The case for a coding assistant you host yourself is rarely about the model quality — it's about who sees your code. For teams under data-sovereignty rules or working on proprietary codebases, sending every keystroke to a cloud service is a non-starter, and that constraint, not feature parity, is what Tabby is built around. It runs entirely on-premises with no external database or cloud dependency, so the whole loop stays inside your network.
What Sets It Apart
- Context comes from your own repositories: RAG-based completion pulls in team-specific patterns rather than only the open buffer, so suggestions match how your codebase actually works.

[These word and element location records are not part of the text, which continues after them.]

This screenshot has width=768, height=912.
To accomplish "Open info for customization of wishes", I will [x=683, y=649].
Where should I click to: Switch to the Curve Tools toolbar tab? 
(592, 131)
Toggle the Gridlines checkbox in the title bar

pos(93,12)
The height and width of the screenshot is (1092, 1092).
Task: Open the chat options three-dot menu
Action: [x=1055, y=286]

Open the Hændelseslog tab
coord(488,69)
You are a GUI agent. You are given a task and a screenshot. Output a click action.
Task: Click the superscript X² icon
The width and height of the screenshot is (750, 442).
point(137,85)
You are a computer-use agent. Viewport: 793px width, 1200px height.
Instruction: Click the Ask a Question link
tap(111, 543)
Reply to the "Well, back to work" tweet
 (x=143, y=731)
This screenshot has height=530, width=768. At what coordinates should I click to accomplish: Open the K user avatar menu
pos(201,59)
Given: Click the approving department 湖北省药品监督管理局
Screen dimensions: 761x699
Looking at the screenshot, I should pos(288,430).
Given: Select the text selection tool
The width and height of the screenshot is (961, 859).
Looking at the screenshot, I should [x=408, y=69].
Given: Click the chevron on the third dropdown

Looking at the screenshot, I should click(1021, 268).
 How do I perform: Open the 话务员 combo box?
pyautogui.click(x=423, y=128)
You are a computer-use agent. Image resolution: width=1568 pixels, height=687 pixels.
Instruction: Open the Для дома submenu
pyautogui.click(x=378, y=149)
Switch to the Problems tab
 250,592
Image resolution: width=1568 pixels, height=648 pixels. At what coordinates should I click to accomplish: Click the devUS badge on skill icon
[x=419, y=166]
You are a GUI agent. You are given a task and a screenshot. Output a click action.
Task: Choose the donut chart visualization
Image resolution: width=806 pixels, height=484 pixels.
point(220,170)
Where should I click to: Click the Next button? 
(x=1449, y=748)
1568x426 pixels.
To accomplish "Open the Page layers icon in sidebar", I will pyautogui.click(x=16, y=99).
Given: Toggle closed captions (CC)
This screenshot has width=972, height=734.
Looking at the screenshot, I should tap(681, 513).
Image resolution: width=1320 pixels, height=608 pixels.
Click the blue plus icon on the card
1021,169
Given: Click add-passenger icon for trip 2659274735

- It is more than autocomplete — an Answer Engine indexes internal docs and code to answer questions inside the IDE, plus inline chat and data connectors for external sources.
- It targets accessible hardware: inference runs on consumer-grade GPUs, lowering the bar to self-hosting versus infrastructure that assumes a data-center fleet.
- An OpenAPI interface makes it plug into existing setups (cloud IDEs, internal tooling) instead of forcing a closed ecosystem.
Who It's For
Great fit if you need code AI that never leaves your perimeter — regulated industries, security-conscious teams, or anyone wanting an open-source, auditable alternative to Copilot they can run on hardware they own. Look elsewhere if you want zero-setup convenience and don't care where your code goes: a hosted service will be faster to start and likely sharper out of the box, since self-hosting means you own deployment, GPU provisioning, and ongoing maintenance.